A North Carolina man admitted to ordering a radioactive substance from an undercover federal agent on the dark web, a recent statement from a United States Attorney revealed. The plea deal revealed that the defendant had planned to kill someone with the radioactive substance.

Bryant Budi, 27, admitted in a plea agreement that he had attempted to possess a radioactive substance for the purpose of causing harm or death. United States Attorney Andrew Murray declared that U.S. Magistrate Judge David S. Cayer had accepted the plea agreement at hearing in early December. The plea agreement dropped the charge that led to Budi’s arrest earlier this year: a single count of using “interstate commerce facilities in the commission of murder-for-hire.” Murder-for-hire was the initial reason federal agents launched an investigation into Budi. The attempted purchase of a radioactive substance came afterwards.

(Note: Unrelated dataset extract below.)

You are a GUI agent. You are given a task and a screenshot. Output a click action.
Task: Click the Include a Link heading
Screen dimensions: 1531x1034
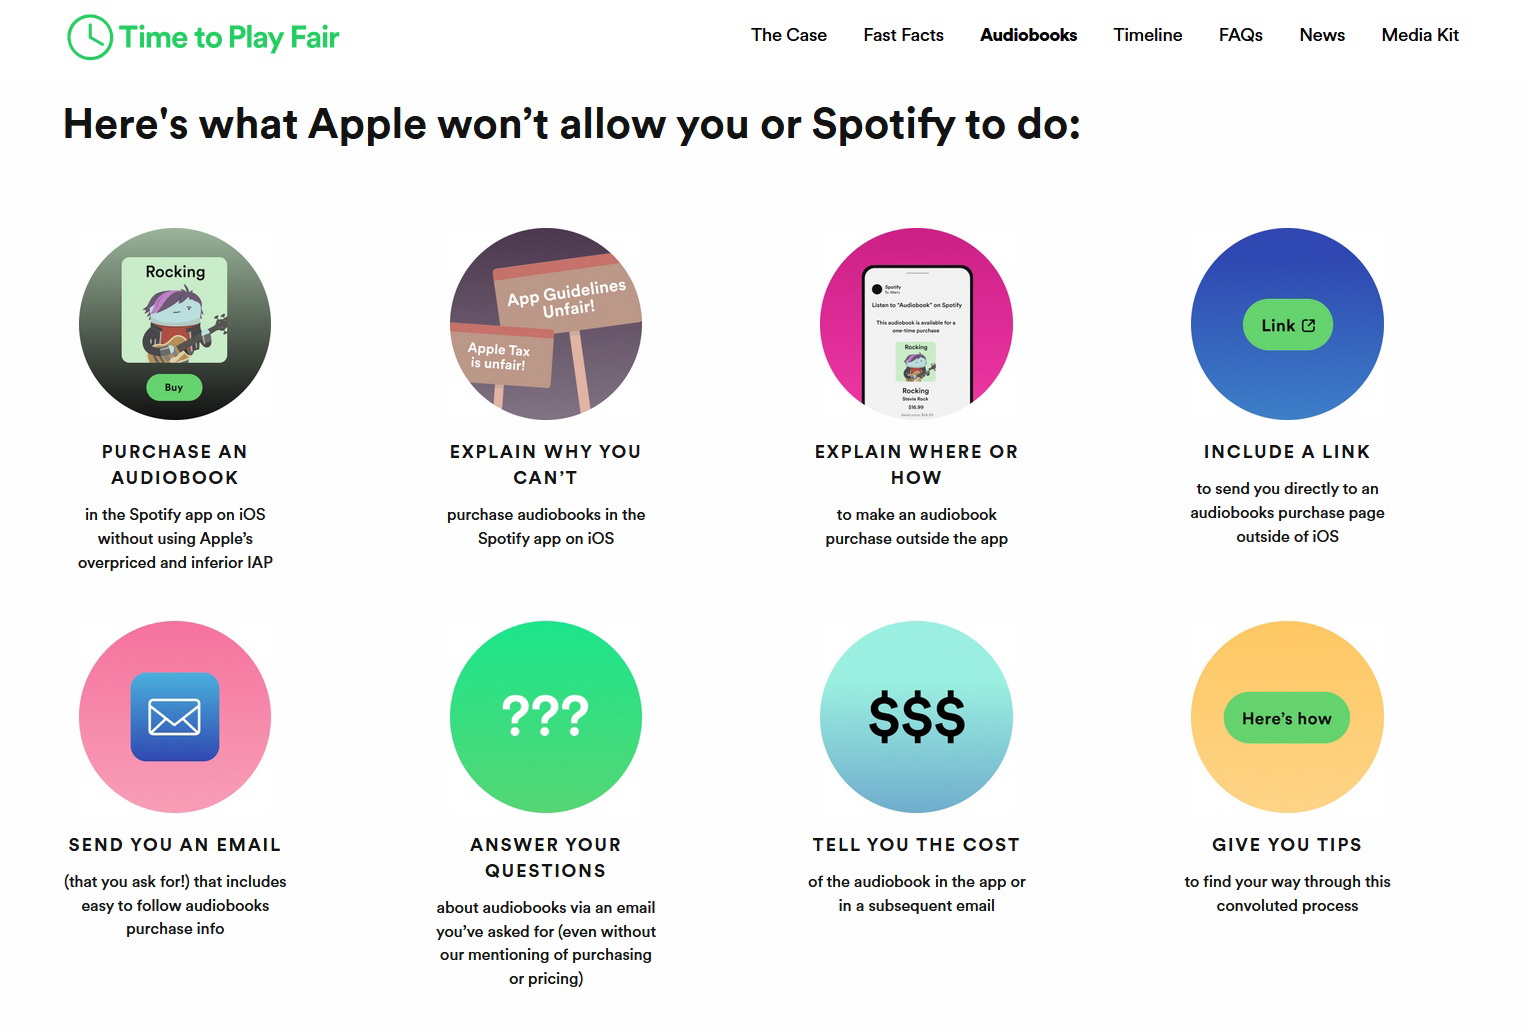1287,452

Budi caught the attention of a Homeland Security Investigations (HSI) Special Agent in early 2018 after he had reached out to a vendor on an undisclosed dark web site in an attempt to find someone with connections to a hitman. According to court documents, HSI Special Agent Christopher Nasca had been posing as a dark web vendor of potentially lethal wares when someone messaged him about a hitman. Special Agent Christopher Nasca told the person, later identified as Budi, that he had the type of connections Budi had asked about. The Special Agent told Budi that his contact would need to email Budi instead of message through a hidden service’s messaging feature.

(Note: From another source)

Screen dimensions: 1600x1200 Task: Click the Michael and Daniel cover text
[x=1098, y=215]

The Special Agent, posing as the vendor’s contact, emailed Budi regarding the murder-for-hire questions. Budi and the undercover agent discussed the costs associated with the murder of someone in Charlotte, North Carolina. The target was Budi’s so-called “enemy.” Budi gave Special Agent Nasca the details needed to identify and kill this “enemy.” After agreeing on a price, the undercover agent flew from his office in New York to Charlotte, North Carolina. Still posing as a hitman, Special Agent Nasca convinced Budi to switch from using email to using SMS when discussing the murder. Budi wanted pictures of the man’s gun and pictures of the “hitman” outside of the target’s house. Special Agent Nasca complied with all of Budi’s requests except for the homicide itself.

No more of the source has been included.